In terms of crops that are said to repel aphids, you can try garlic, dill or chives. Results can vary with deterrent crops, and it’s something that can be a cure or a complete waste of time depending on who you ask! In terms of aphid control, it might be better to focus on plants that attract natural aphid predators rather than hoping that a particular plant variety can vanquish the aphids altogether.
For a bad aphid infection, you might find yourself in need of an urgent short-term solution. Biological controls refer to commercially-bought nematodes or predators which can be immediately applied to deal with an infestation. While it's preferable to attract beneficial insects naturally, biological controls can sometimes be necessary: especially when growing plants indoors or in a greenhouse, due to the lack of outdoor predators.
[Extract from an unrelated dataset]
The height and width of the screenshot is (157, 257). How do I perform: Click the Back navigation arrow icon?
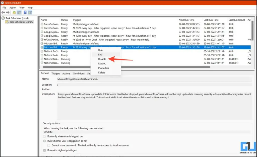point(3,12)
Another thing to watch out for when it comes to aphid control is the presence of ants. In a clever move, ants are known to ‘farm’ aphids for the honeydew that they create. They will actually protect the aphids and drive aphid predators away. Therefore if you see ants climbing up and down plant stems this can often be an indicator of a nearby aphid colony.
Pest Control Sprays
Be conscious of what sprays you use to tackle insects; chemical or synthetic pesticides are non-discriminating and can do harm to beneficial insects, bees and butterflies or even children and pets. Less harmful alternatives include what are known as 'plant invigorator' sprays. These work by a physical mode of action that discourages pests, as well as providing plants with nutrients. Ecofective for example contains a blend of surfactants that stop aphids and other insects from moving and being able to feed. Garlic barrier sprays are also an option; they are thought to work by masking the natural scent of the plant and deterring pests such as aphids. These are not 'magic bullet' sprays, nor they should be - if something gets rid of all your garden enemies overnight it's probably not a very healthy product! Regular re-application may well be necessary as well as combining with other methods mentioned such as hand removal.